In November 2002, the CIA tortured Gul Rahman to death in a secret prison in Afghanistan. Sixteen years later, Rahman’s family is still desperately trying to find out what the CIA did to his body.
To date, the CIA has told his loved ones nothing, and his daughter cannot even give her father a decent burial.
That same month, Gina Haspel oversaw the torture of Abd al-Rahim al-Nashiri at a CIA black site in Thailand. Sixteen years later, Haspel has been promoted to CIA director by President Trump, while Nashiri remains “one of the most damaged victims of torture” a psychiatric expert has ever seen.
To date, the CIA has told the American public nothing about Haspel’s role in the agency’s torture program — even as it waged an unprecedented propaganda campaign on her behalf to win her Senate confirmation. Even a CIA spokesman confirmed that under the Trump administration, the agency pushed harder than usual to get the American public to accept the CIA’s favored choice for director. And now that Haspel has been installed at the top, she is effectively in control of whether her own record of torture remains secret.
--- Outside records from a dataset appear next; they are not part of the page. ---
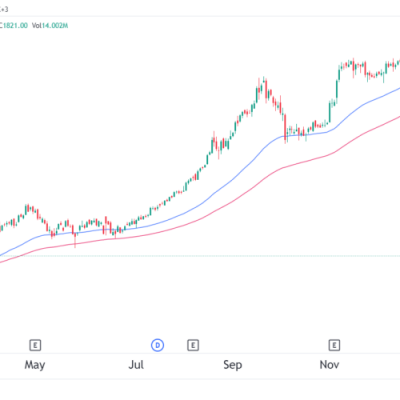Click the earnings E marker above Nov

tap(334, 345)
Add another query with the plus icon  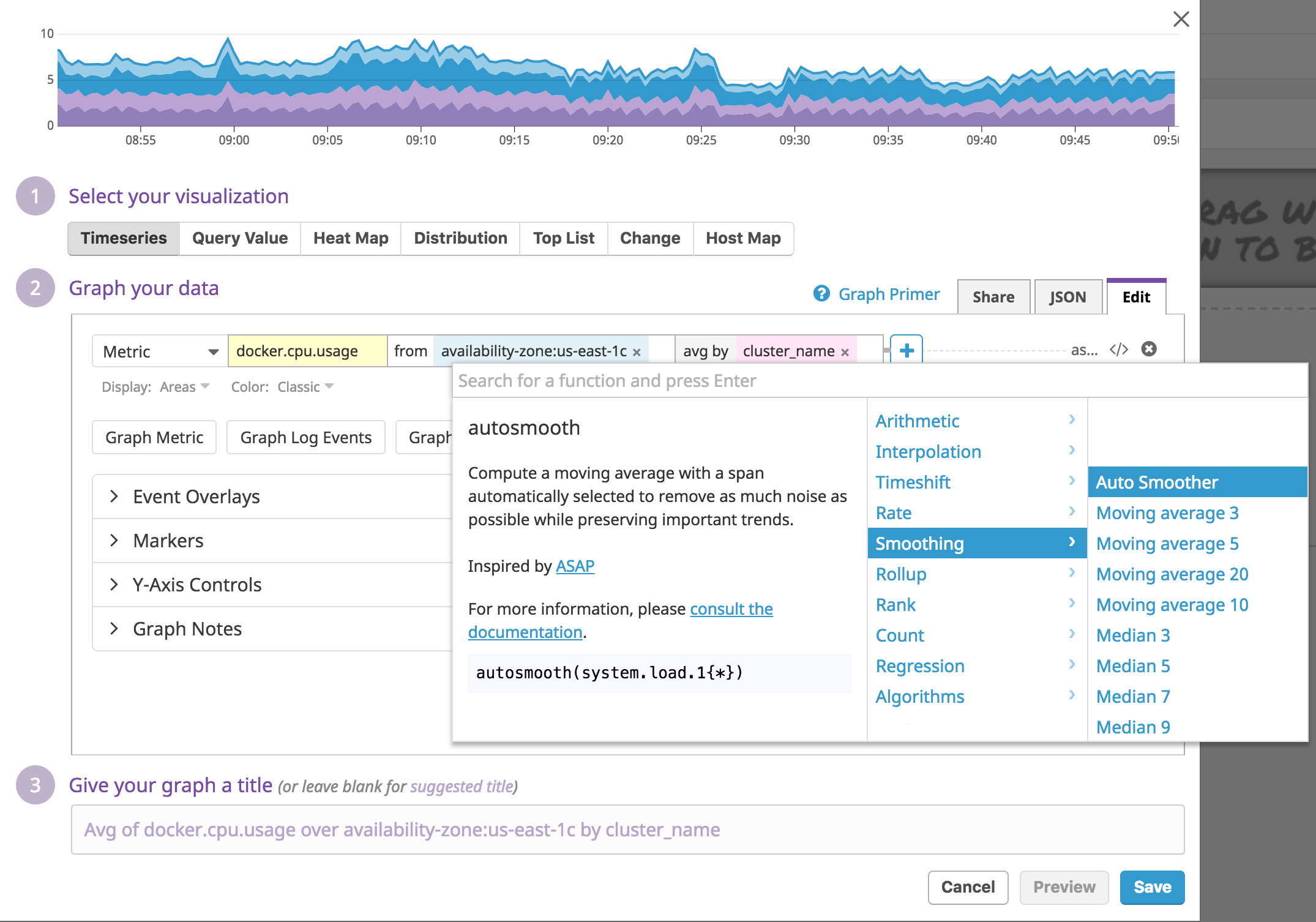click(905, 350)
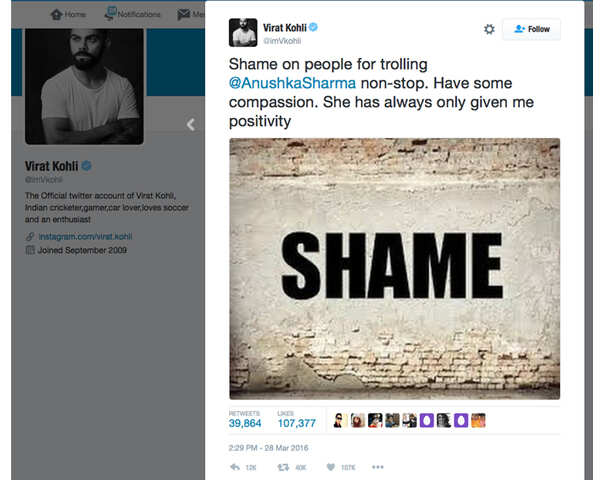Click the previous tweet left arrow

(x=191, y=125)
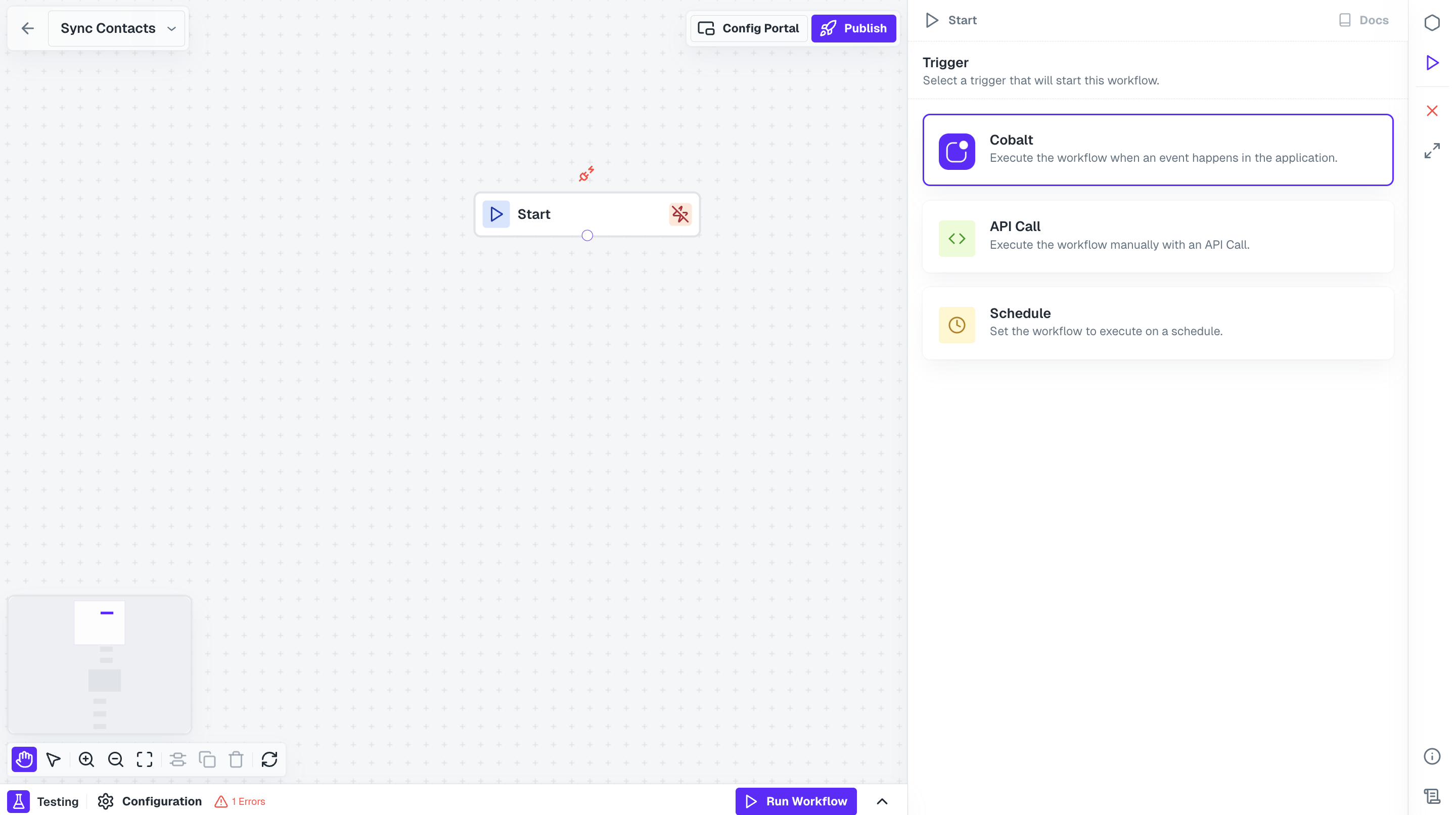Select the API Call trigger
This screenshot has height=815, width=1456.
coord(1158,237)
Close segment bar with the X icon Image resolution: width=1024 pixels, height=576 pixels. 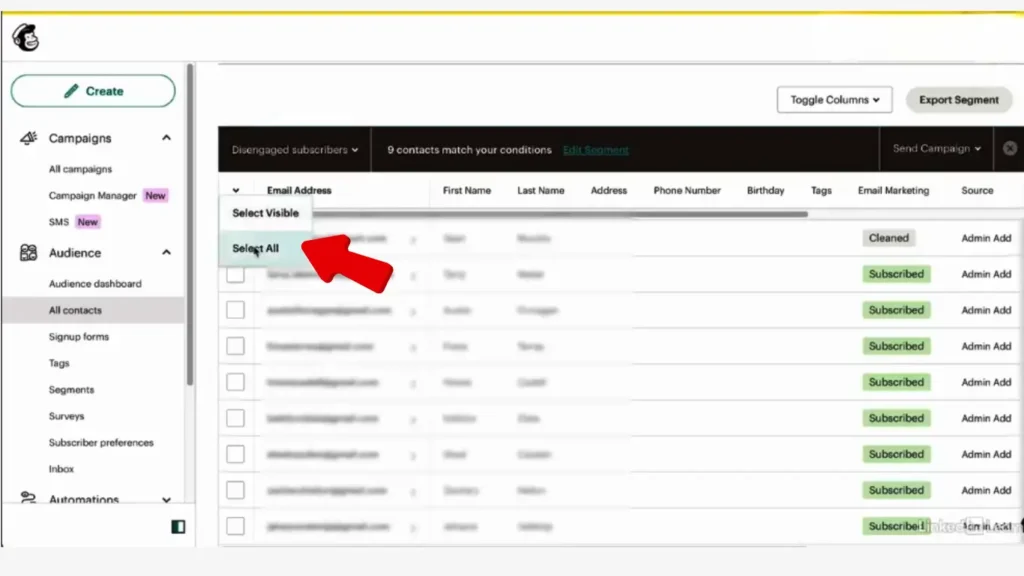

The common thread linking the continued suffering of Rahman’s family and the CIA’s efforts to whitewash Haspel’s history is the agency’s use of extreme secrecy to avoid accountability for its shameful and illegal torture program. To force the CIA to come clean, today we filed two lawsuits under the Freedom of Information Act.
Ever since the torture program began, the CIA has desperately tried to cover up its crimes, no matter the cost to victims and their families — and to our democratic institutions.
Central to the CIA’s discussions about its very first prisoner was a plan to ensure that their crimes would never come to light. In a July 2002 cable, CIA personnel revealed that if the prisoner died under torture, they would cremate the body of the prisoner. That would eliminate the evidence:
But the torturers were worried that, if the prisoner survived, he might one day reveal what the CIA had done to him. So they demanded “reasonable assurances” that the prisoner “will remain in isolation and incommunicado for the remainder of his life.” CIA headquarters readily agreed that the prisoner “will never be placed in a situation where he has any significant contact with others.”
In short, to hide its crimes, the CIA decided that the people it tortured would be “disappeared” — a tactic made infamous by murderous dictatorships around the world. But the agency could not make all its victims vanish, and over the years, the other parts of the government — including the courts and Congress — started to examine the CIA’s crimes. At that point, the CIA doubled down on secrecy, endangering our democratic system of checks and balances.
When some survivors sued their torturers in federal court, the CIA tried to get the cases dismissed by arguing that courts couldn’t even handle considering the claims of torture victims without revealing “state secrets.” Unfortunately, judges largely gave in to these tactics. As a result, our courts were diminished in their vital role as a check on executive power and a means of accountability.
And when it came time for the Senate to consider Trump’s nomination of Gina Haspel to be CIA director, the agency again used secrecy to subvert the process. The CIA ensured that the public confirmation hearings almost entirely hid her role in torture.
Instead of allowing the public to consider Haspel’s actual record, the CIA instead pushed what several senators described as a “superficial narrative” that did “a great disservice to the American people.” Without “meaningful declassification” of Haspel’s actions, the senators wrote, the Senate could not “properly fulfill its constitutional obligation to ‘advise and consent.”
The first lawsuit we filed on Thursday aims to provide Gul Rahman’s family with answers to the questions that have haunted them for 16 years: What became of their loved one? What did the CIA do to his body in an effort to make him disappear?
The second lawsuit demands information on the CIA’s unprecedented propaganda campaign on behalf of Haspel — who was acting CIA director during the confirmation process earlier this year — including her potential conflict of interest in controlling the classification of information related to her personal role in prisoner torture and abuse.
The CIA and Gina Haspel would prefer we forget about what happened in November 2002. But Gul Rahman’s family can’t forget. Abd al-Rahim al-Nashiri can’t forget. And the American public can’t afford to forget either.